Rating firm S&P Global Ratings on Wednesday upgraded India’s sovereign rating outlook to positive from stable and affirmed the overall rating at ‘BBB’, citing robust growth and improved quality of government expenditure. At the same time, it affirmed BBB- long-term and ‘A-3’ short-term unsolicited foreign and local currency sovereign credit ratings.
“The positive outlook reflects our view that continued policy stability, deepening economic reforms, and high infrastructure investment will sustain long-term growth prospects,” S&P said.
Regardless of the election outcome, S&P Global expects broad continuity in economic reforms and fiscal policies. “Irrespective of the June 2024 general election results,we expect the incoming government to carry on economic reforms to support the growth vigor, continued infrastructure investment drive,and commitment to fiscal consolidation,” it added.
BBB- is the lowest investment grade rating. The agency had last upgraded the rating outlook to stable from negative in 2010.

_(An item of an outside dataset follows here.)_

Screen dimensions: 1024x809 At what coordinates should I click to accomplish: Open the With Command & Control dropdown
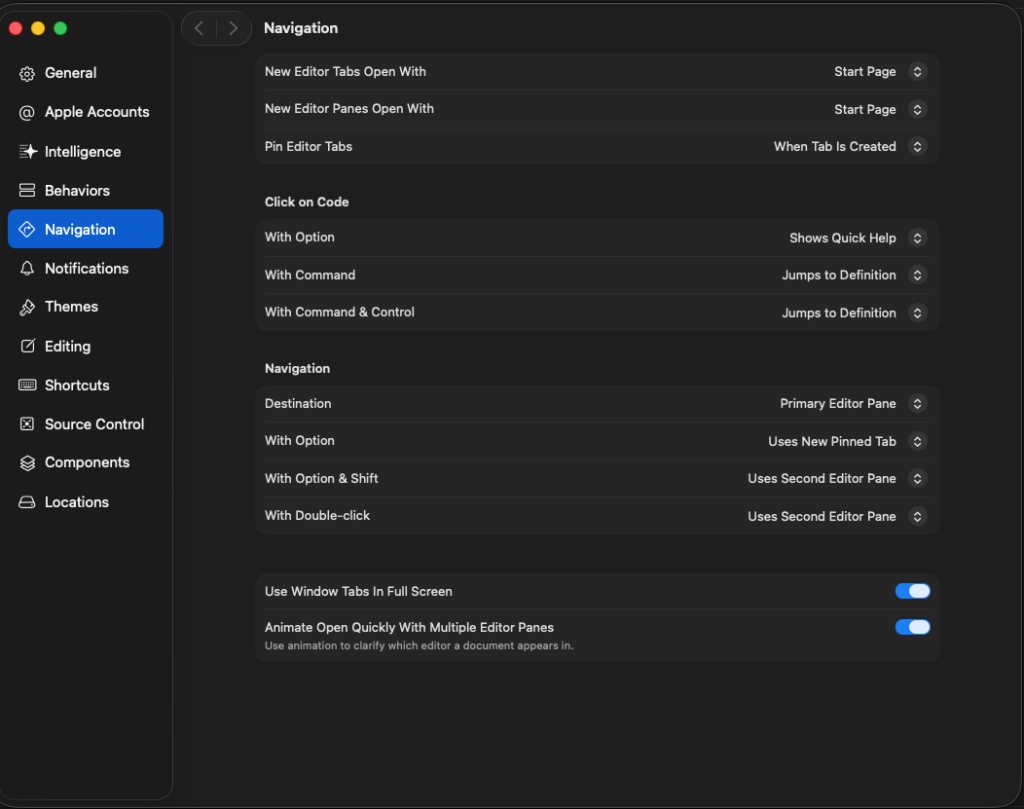tap(916, 313)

It further stated that it could upgrade India’s sovereign rating in the next 2 years if the country’s fiscal deficits narrow meaningfully such that the net change in general government debt falls below 7 per cent of GDP on a structural basis. The protracted rise in public investment in infrastructure will lift economic growth dynamism that, combined with fiscal adjustments, could alleviate India’s weak public finances. It further stated that it may also raise the ratings if there is a sustained and substantial improvement in the central bank’s monetary policy effectiveness and credibility, such that inflation is managed at a durably lower rate overtime.
Furthermore, S&P Global also stated that it could revise the outlook to stable if there is an erosion of political commitment to maintain sustainable public finances, which in turn signifies a weakening of the country’s institutional capacity. “If current account deficits widen materially to weaken India’s external position such that the country becomes a narrow net external debtor, we could also revise the outlook to stable,” it said.